EXERCISE PROMPT => Look below for the lines from the one with "Given: Click the" to the one with "Task: Open the Jobs navigation link", and copy exactly those lines, both ends included.

TASK MATERIAL =>
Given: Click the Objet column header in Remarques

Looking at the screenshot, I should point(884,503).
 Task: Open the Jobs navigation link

---

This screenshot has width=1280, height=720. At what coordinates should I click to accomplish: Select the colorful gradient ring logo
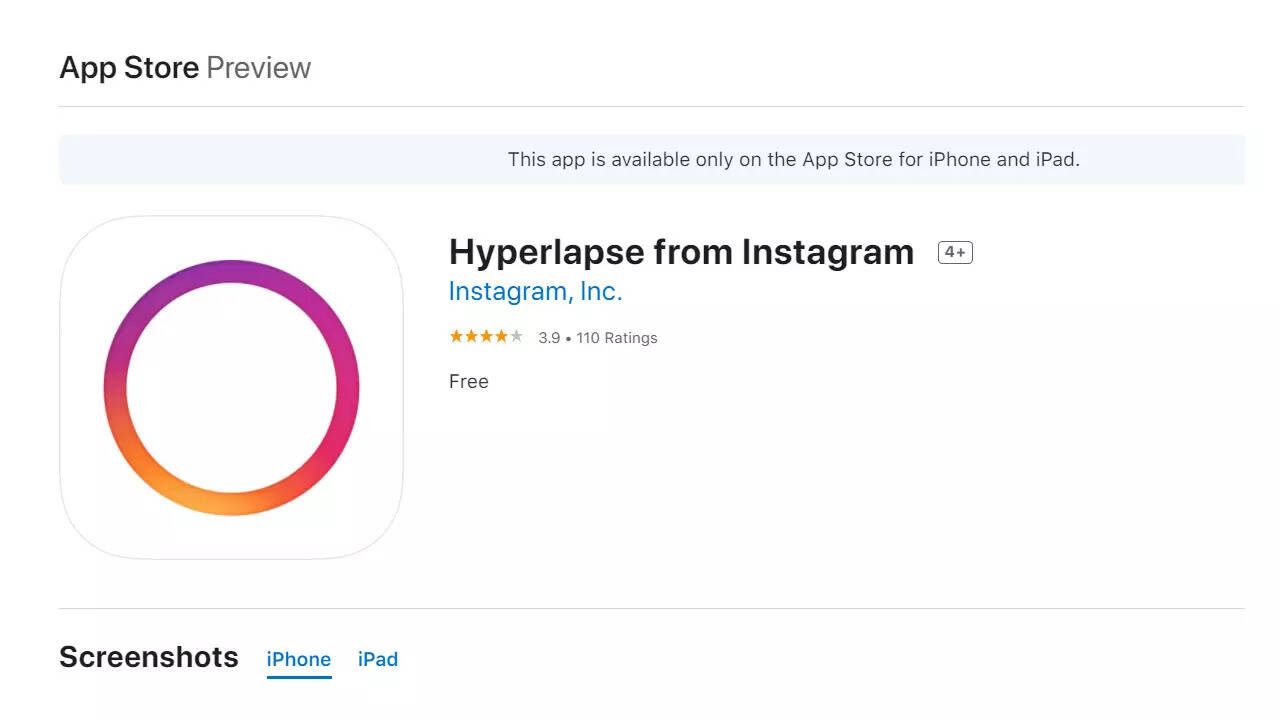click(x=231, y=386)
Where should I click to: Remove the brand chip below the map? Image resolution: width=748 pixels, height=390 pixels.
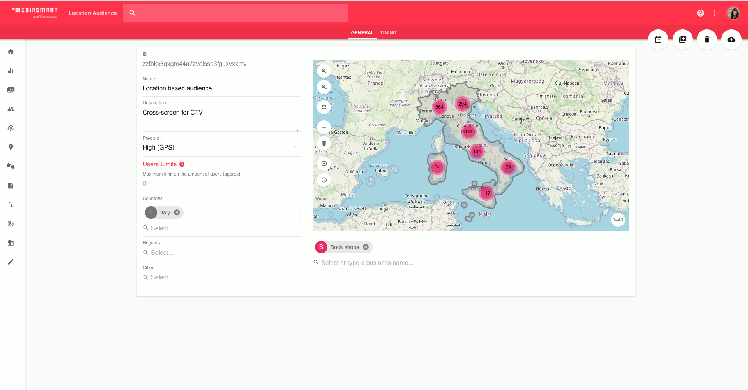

--

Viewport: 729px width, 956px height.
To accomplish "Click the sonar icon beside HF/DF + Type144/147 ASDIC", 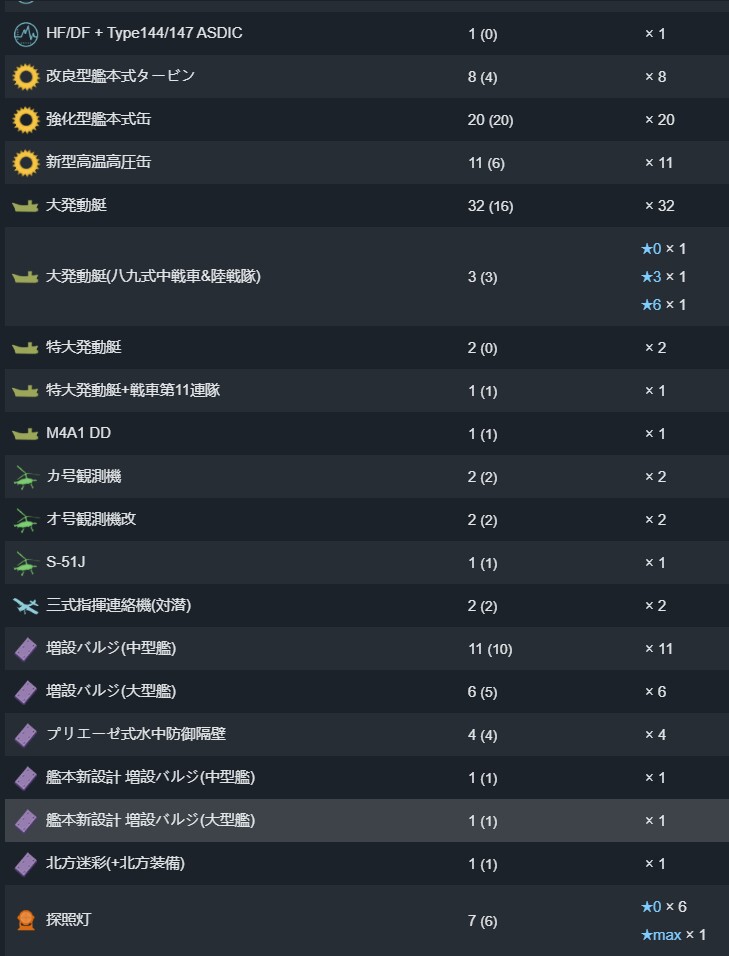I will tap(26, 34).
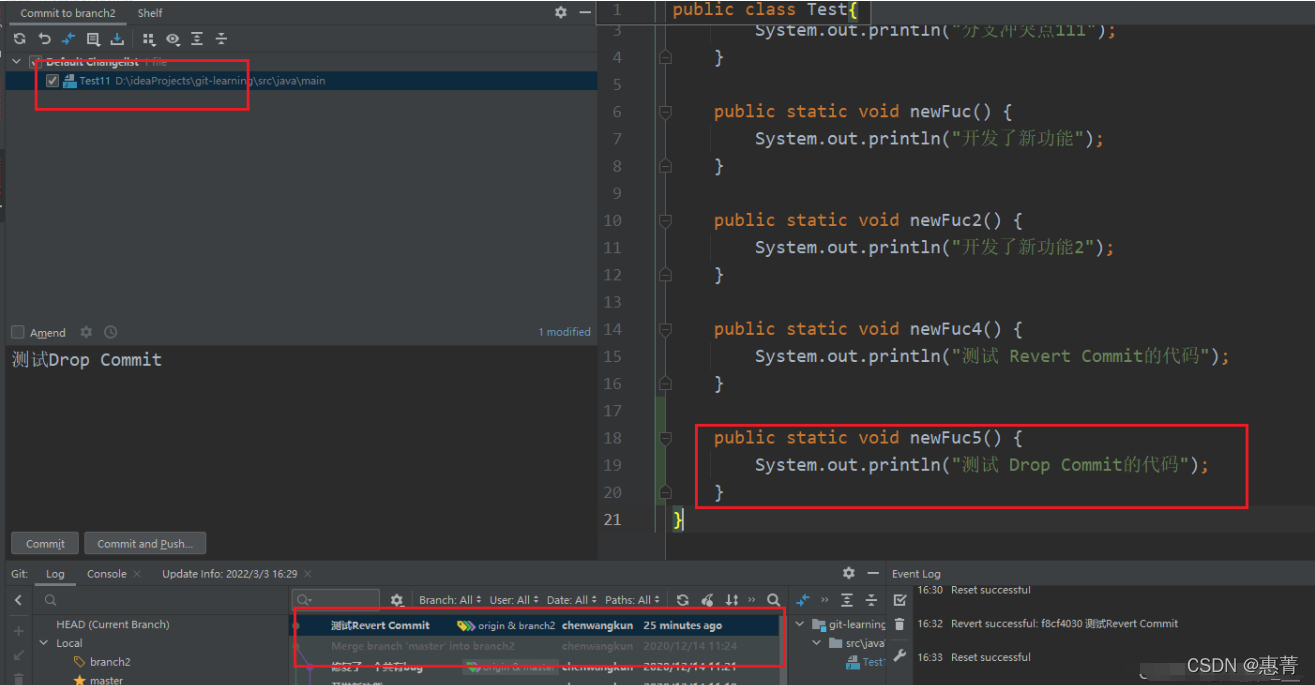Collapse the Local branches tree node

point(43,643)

EXERCISE RESULT =>
Given: Click the Objet column header in Remarques

Looking at the screenshot, I should point(884,503).
 Task: Open the Jobs navigation link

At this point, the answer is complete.